The Browns did not make the predictable analytics-driven move and trade down in the first round. They stayed at No. 10 and selected Wills, the highest-rated offensive tackle on their board, sparing fans the horrific free fall to No. 30 orchestrated by former coach Bill Belichick and Mike Lombardi in 1995.

They saved their maneuvering for day two, when moving down from 41st to 44th in a deal with the Indianapolis Colts netted them a fifth-round pick used on University of Washington center Nick Harris. The Browns also traded Nos. 74 and 244 to the Saints, sliding to 88th to select Missouri defensive tackle Jordan Elliott. They picked up a 2021 third-rounder in that deal.

That set the Browns up with 10 picks in the 2021 draft, their own in the first six rounds and four more (a third, fourth, fifth and seventh) via trades, three of those coming on Dorsey’s watch.

Day two is also where the Browns’ moves deserve second-guessing. They chose Delpit over Winfield, the son of the former Garfield High School and Ohio State star lauded for his professional habits and nose for the ball. They passed on Wisconsin linebacker Zack Baun to boost a position of need at No. 74 and selected LSU linebacker Jacob Phillips at 97. The ninth linebacker taken, Phillips was ranked 17th at the position by The Athletic’s Dane Brugler. Adding to the teeth-gnashing was the fact that the Baltimore Ravens pounced on Ohio State linebacker Malik Harrison (Brugler’s No. 8) with the next pick.

Phillips, the Tigers’ leading tackler in 2019 and No. 2 in that category in 2018, was the most head-scratching selection over the three days.

But it didn’t feel like Harvard graduates Berry and DePodesta and Stefanski, a Penn product, were trying to prove they were smarter than everyone else by reaching for players or taking several from smaller schools. Their first four picks came from the Southeastern Conference, two from national champion LSU. Three-time All-Ivy League cornerback Berry and Stefanski, a defensive back in college, seemed to find athletes to fit the “smart, tough, accountable mantra” that West Coast scout Adam Al-Khayyal said they have continued to preach.

Of course, it may be four or five years before we know for sure.

The Browns’ mystifying avoidance of Ohio State players continued, but that’s an indictment of every regime. Since 1977, they have chosen only five Buckeyes. At least Michigan receiver Donovan Peoples-Jones, a sixth-round pick hampered by poor quarterback play during his days with the Wolverines, was heavily recruited by former OSU coach Urban Meyer. If Peoples-Jones sheds the underachiever label, he could be the steal of the draft.
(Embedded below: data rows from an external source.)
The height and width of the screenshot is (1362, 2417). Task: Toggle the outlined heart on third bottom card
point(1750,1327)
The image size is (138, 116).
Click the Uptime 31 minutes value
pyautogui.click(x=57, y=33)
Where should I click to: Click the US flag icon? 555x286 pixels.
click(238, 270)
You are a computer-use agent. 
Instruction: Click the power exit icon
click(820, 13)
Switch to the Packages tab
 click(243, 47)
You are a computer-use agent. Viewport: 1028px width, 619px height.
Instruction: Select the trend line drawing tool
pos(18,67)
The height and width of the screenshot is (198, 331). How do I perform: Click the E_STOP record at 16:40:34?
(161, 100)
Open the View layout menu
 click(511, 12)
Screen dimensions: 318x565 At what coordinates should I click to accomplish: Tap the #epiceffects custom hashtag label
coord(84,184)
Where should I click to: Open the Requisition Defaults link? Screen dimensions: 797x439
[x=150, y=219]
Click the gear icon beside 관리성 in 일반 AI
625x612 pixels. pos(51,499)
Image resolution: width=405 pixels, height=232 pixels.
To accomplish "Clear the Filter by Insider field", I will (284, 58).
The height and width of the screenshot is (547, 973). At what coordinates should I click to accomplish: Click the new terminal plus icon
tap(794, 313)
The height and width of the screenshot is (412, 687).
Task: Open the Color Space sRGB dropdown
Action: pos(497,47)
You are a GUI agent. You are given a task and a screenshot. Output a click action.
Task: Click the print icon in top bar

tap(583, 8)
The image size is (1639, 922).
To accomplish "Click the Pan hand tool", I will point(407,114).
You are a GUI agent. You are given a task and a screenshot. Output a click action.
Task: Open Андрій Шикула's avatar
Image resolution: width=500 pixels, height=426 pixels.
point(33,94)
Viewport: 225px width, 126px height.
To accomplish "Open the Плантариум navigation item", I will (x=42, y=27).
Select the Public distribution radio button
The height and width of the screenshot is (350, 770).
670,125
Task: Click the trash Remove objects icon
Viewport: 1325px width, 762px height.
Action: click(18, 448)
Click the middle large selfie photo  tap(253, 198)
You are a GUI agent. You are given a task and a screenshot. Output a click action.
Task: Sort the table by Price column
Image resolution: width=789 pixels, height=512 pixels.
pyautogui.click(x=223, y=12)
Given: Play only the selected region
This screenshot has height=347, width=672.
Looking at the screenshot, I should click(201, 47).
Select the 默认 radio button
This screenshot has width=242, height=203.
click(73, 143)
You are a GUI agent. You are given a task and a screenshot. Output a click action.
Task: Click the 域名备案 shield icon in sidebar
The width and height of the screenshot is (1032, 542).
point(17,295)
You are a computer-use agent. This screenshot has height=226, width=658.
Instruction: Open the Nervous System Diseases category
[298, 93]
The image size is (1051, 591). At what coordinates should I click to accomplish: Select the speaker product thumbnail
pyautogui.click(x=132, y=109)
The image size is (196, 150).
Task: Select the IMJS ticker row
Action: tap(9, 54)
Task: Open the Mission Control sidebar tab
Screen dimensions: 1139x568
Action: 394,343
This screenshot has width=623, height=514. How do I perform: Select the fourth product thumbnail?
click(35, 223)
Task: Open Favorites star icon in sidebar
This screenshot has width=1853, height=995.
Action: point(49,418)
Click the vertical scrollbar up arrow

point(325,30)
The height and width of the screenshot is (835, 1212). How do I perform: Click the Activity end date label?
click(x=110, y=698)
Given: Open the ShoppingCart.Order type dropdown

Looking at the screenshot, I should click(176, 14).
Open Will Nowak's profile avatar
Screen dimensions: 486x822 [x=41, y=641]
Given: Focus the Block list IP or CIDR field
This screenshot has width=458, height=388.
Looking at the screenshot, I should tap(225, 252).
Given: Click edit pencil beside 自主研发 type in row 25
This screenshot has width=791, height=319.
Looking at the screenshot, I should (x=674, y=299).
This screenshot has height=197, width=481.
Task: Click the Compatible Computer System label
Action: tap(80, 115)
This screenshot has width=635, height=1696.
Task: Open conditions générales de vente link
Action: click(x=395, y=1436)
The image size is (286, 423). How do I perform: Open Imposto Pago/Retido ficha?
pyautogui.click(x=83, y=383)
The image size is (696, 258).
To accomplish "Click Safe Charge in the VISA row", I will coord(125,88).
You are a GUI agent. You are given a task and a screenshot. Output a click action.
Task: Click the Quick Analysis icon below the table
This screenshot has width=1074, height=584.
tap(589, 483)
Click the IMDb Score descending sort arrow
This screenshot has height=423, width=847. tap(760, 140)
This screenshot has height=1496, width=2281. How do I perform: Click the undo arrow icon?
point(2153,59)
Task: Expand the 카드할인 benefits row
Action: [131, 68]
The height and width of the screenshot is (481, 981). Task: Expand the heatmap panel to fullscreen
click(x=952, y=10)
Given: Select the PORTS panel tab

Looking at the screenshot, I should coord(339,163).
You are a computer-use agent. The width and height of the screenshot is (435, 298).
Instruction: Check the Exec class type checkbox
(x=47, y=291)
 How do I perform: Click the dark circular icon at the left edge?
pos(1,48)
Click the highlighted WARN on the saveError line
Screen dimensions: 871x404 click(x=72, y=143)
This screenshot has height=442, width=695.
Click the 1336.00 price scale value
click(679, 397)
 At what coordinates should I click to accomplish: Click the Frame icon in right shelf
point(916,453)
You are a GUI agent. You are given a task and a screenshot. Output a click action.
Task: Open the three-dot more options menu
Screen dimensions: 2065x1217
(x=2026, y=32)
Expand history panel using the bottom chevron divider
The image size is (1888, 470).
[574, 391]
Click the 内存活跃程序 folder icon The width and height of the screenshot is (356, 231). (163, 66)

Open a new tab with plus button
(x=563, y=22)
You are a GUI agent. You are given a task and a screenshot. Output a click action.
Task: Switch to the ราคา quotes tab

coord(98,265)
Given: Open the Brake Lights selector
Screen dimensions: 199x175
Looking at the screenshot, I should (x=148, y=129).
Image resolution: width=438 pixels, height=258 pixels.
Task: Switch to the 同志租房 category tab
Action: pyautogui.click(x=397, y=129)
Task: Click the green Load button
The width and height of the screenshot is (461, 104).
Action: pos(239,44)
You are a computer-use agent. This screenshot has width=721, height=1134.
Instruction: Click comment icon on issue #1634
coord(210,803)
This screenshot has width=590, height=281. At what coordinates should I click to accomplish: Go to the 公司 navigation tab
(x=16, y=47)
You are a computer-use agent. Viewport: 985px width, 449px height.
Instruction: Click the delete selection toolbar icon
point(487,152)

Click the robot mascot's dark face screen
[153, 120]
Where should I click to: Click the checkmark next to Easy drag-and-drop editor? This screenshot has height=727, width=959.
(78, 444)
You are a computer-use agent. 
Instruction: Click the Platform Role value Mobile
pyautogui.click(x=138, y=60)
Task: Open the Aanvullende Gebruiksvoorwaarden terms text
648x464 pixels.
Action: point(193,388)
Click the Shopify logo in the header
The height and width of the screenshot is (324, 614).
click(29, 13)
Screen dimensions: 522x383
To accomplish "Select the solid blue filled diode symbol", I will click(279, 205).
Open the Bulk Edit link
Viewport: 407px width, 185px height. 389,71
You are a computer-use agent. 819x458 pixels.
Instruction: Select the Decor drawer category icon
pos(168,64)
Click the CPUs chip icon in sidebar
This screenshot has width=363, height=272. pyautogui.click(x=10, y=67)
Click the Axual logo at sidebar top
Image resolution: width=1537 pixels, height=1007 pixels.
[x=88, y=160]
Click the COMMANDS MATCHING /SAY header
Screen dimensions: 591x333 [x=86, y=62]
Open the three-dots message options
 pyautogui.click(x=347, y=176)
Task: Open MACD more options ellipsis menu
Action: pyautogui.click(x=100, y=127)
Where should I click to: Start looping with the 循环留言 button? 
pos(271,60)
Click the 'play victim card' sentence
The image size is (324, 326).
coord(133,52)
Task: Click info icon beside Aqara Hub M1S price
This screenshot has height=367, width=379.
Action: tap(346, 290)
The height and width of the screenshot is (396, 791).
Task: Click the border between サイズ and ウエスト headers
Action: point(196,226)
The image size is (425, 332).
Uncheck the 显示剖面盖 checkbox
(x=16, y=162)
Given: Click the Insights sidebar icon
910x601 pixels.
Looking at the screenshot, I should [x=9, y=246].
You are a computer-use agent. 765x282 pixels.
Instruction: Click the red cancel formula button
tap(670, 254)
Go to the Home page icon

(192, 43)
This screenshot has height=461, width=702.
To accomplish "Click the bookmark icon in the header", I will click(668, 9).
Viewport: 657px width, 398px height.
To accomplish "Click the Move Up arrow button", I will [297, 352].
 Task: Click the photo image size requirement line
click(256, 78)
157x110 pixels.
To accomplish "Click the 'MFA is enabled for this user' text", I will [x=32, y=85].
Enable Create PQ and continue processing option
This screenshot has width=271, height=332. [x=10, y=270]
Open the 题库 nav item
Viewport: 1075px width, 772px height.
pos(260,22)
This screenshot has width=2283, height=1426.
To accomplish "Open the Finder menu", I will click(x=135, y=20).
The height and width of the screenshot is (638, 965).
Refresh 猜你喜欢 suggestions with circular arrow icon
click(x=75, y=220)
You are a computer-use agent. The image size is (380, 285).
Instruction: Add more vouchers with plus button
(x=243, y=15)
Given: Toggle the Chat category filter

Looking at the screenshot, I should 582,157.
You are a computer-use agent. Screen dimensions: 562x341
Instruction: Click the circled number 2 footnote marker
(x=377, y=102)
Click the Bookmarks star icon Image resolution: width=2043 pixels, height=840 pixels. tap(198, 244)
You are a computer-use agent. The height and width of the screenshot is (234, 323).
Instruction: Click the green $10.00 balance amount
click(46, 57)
Analytics was obviously in play for the Browns, but it did not overshadow their selections. Pro Football Focus loved their draft, as Cleveland was the only team to choose three of PFF’s top 25 — Wills (11, taken 10th), Delpit (15, 44th) and Elliott (23, 88th). PFF had Phillips ranked 184th (taken 97th), Bryant 147th (115th), Harris 93rd (160th) and Peoples-Jones 159th (187th).

The throwback nature of the virtual draft during the coronavirus pandemic eliminated pro days and the 30 pre-draft visits allowed in Berea. Face-to-face interviews were conducted at postseason all-star games, the Senior Bowl and the NFL combine, but relegated to Skype, Zoom and other remote platforms after that.

Small-school prospects were most affected, according to Glenn Cook, the Browns’ assistant director of scouting, but the Browns chose only one, Bryant.

“It was (a challenge), but I’ll say this was probably one of the funner times for the pure scout, right?” Cook said Saturday. “It’s one of those moments where you have to rely on the tape and leverage that as much as you can.

“I wouldn’t say we watched any more tape. To a degree it could become a little bit of an issue if you just second-guessed yourself too much. You had time here and there to say, ‘Let me take just one extra look at this particular player.’ “

COVID-19 may have forced the Browns to turn back the clock in how they evaluated players, but Berry, Stefanski and their staffs seemed to have a handle on it. Perhaps the football men have not left the building after all.